* Vorgelegter Text *
Berlin bekommt das 29-Euro-Ticket: Trotz aller Mängel ein großer Gewinn

Die politische Verantwortlichen hatten von einigem keine Ahnung und handelten ungeschickt. Und doch ist es ein Erfolg, dass am Ende das 29-Euro-Ticket möglich wurde.

Ein Kommentar von Christian Latz

Am Ende musste Berlin noch einmal zittern. Noch Stunden vor der geplanten Verständigung stand das 29-Euro-Ticket im Verkehrsverbund Berlin-Brandenburg (VBB) auf der Kippe. Ein wenig mehr Blockade aus den Brandenburger Kommunen und schon wäre der Plan, bereits zum 1. Oktober ein vergünstigtes Abonnement für den Tarifbereich AB anzubieten, gescheitert.

* Zu erledigen *
1. Fassen Sie den Absatz des Kommentars zum 29-Euro-Ticket, der mit „Am Ende musste Berlin“ beginnt, als knappe Liste zusammen und behalten Sie dabei seine wesentlichen Angaben bei.
2. Setzen Sie den Kommentar zum 29-Euro-Ticket im Anschluss an seinen letzten Satz mit einigen weiteren Sätzen fort.
Die Einträge stammen aus einer anderen Quelle als der Kommentar.

Zeilen mit Zeigedaten
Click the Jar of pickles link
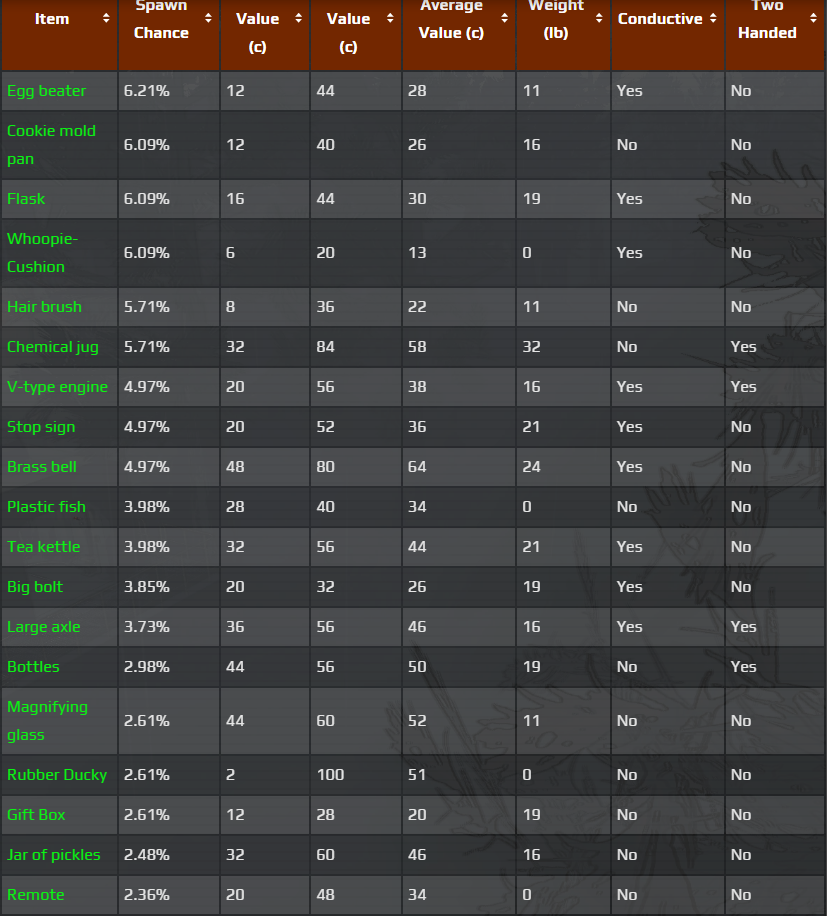This screenshot has width=827, height=916. (x=54, y=855)
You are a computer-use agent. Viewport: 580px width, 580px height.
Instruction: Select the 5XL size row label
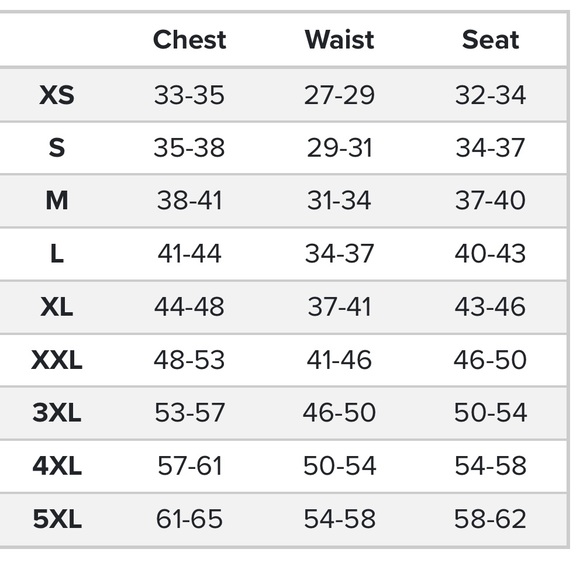[x=57, y=519]
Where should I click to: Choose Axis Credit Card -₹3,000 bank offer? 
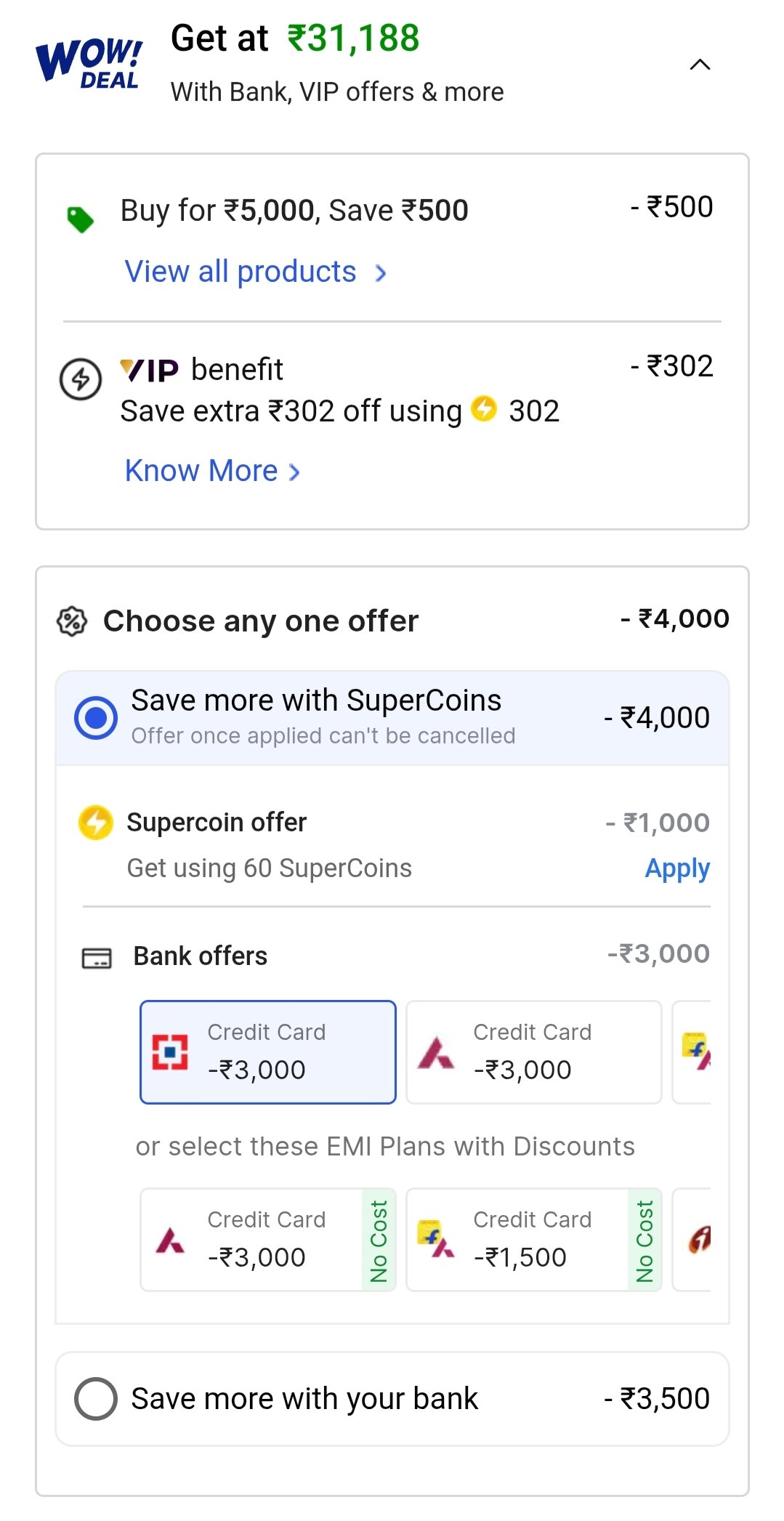click(x=534, y=1052)
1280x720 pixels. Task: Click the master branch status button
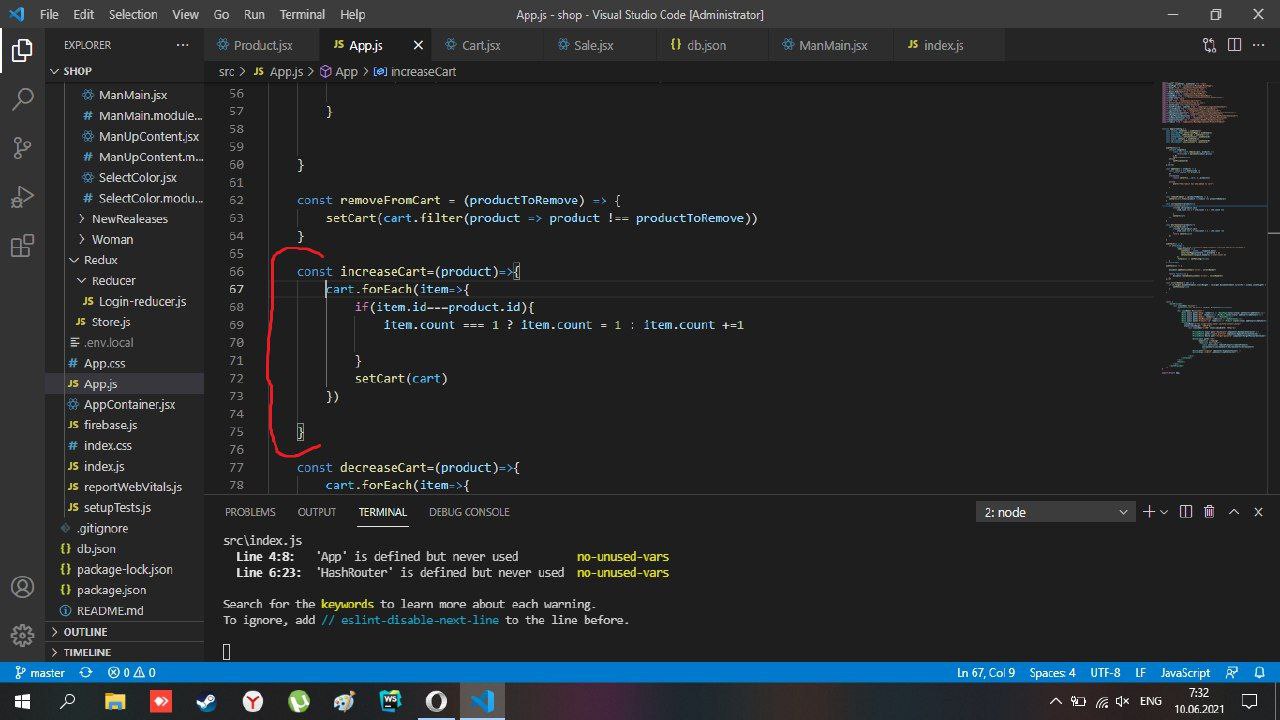(38, 673)
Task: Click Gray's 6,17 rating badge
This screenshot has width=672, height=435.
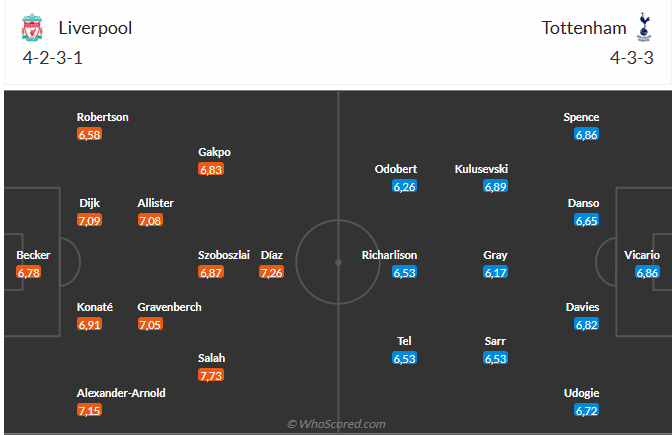Action: (x=495, y=272)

* Erwartete Antworten *
1.
- Bis zuletzt musste Berlin um das 29-Euro-Ticket bangen.
- Noch Stunden vor der geplanten Verständigung stand das Ticket im Verkehrsverbund Berlin-Brandenburg (VBB) auf der Kippe.
- Etwas mehr Blockade aus den Brandenburger Kommunen hätte den Plan scheitern lassen.
- Der Plan sah vor, bereits zum 1. Oktober ein vergünstigtes Abonnement für den Tarifbereich AB anzubieten.

2.
Letztlich ging es gut aus, Berlin bekommt in zwei Wochen das neue Ticket. Doch die Hängepartie kurz vor dem zeitlichen Ultimo steht exemplarisch für ein Ticketangebot, dessen Entstehung und Wirkung voll von Problemen ist.

Dass es den Fahrschein zum 1. Oktober geben kann, ist eigentlich ein Wunder. Erst Ende August und damit viel zu spät präsentierte Berlins SPD-Spitze die Idee, mit einem Neun-Euro-Ticket die Berliner zu entlasten. Offenbar in Unkenntnis darüber, dass auch für ein solches Hauptstadt-Vorhaben das Land Brandenburg und die dortigen Kommunen im VBB zustimmen müssen. Genauso düpiert wie die Berliner Koalitionspartner war daher auch die Regierung im Nachbarbundesland.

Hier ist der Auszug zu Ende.